Sorry about taking so long to get back to this. So much to do. But the good news is the newest version of atomman is out.

I updated my conda environment altogether, which let me finally get a recent spglib version with 'primitive_lattice' being included in the dataset. This, along with the rounding change you made is giving me more reasonable unique shift counts.

The free surface database was one that I created manually based on looking at atomic spacings and visually looking at the structures. I would expect that discrepancies in the manual database likely lean more towards me missing a surface rather than having extras. The fact that the unique_shifts algorithm is returning slightly higher values is what I would expect. I vaguely remember that I might have noticed the diamond cubic difference, but maybe I threw one out because they were so close? Or I was just getting lazy at that point.

I made a few minor changes:

• I renamed rotated_lattice to rotated_vects just for consistency.
• I added a try/except around dataset['primitive_lattice'], which uses rotated_vects if it fails. This should make it compatible with spglib < 1.15 as I was seeing the same results using the rotated cell rather than the primitive.
• I deleted my bad attempt...

Based on what is done here, it is probably okay for there to be some remaining duplicate structures that are beyond what the symmetry operations can find like in the case of alpha-La. I guess the question is can these be identified easily using the current method? If so, maybe use a bool parameter to turn the extra checks on/off? It seems like they are not technically the same structure but would return the same energy?

[lan496]

I have added test cases for A1, A2, A3, A4, A5, A6, A7, and Ah prototypes. Without your manual database, I would not notice these rounding changes. Thanks!

I guess the question is can these be identified easily using the current method? If so, maybe use a bool parameter to turn the extra checks on/off? It seems like they are not technically the same structure but would return the same energy?

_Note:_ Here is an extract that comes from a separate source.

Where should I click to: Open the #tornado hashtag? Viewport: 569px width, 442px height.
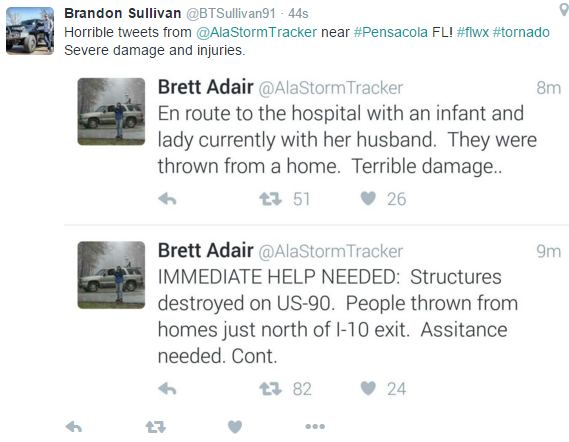521,32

Yes, as slab models, these structures will return the same energy. I think it is difficult for the current method to identify these structures up to slab models because it depends on not only the symmetry of the original prototype but also how to create slab models in practice. This situation occurs at A15 (beta-W) and A3' (alpha-La) prototypes. In practice, if we want to remove the same-energy structures, we still need to call pymatgen's StructureMatcher after calling FreeSurface.surface for all shifts by FreeSurface.unique_shifts...(though unique_shifts reduces the number of shifts to be checked)

[lmhale99]

@lan496,

Looks good. I made some more minor tweaks.

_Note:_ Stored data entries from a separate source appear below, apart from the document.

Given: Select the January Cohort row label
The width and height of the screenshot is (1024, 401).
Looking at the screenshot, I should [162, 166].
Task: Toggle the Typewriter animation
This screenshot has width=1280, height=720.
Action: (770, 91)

• I reversed the search order so that the low index shifts are in the unique_shifts rather than the high index shifts.
• A return_indices option is now included that also returns the indices of shifts that corresponds to unique_shifts.
• My linter was complaining about the "any" function, so I broke it out. This could be slightly faster as it limits the checks performed for that step.

Changing the order and returning indices makes it easier to fix and extend the free surface database as I started with the low indices first for that.

Honestly, the structure matcher thing is beyond what this algorithm is doing so I'm not that concerned. When I add the method to the documentation I'll be sure to mention that the shifts may still produce some energetically equivalent free surface configurations.

Can you check that reversing the operations didn't accidentally break something? I'm getting the same numbers of unique shifts per structure, but you were looking at the structures themselves. If its good, I'll merge

[lan496]

Looks good to me! I have also confirmed the current unique_shifts passes all test cases.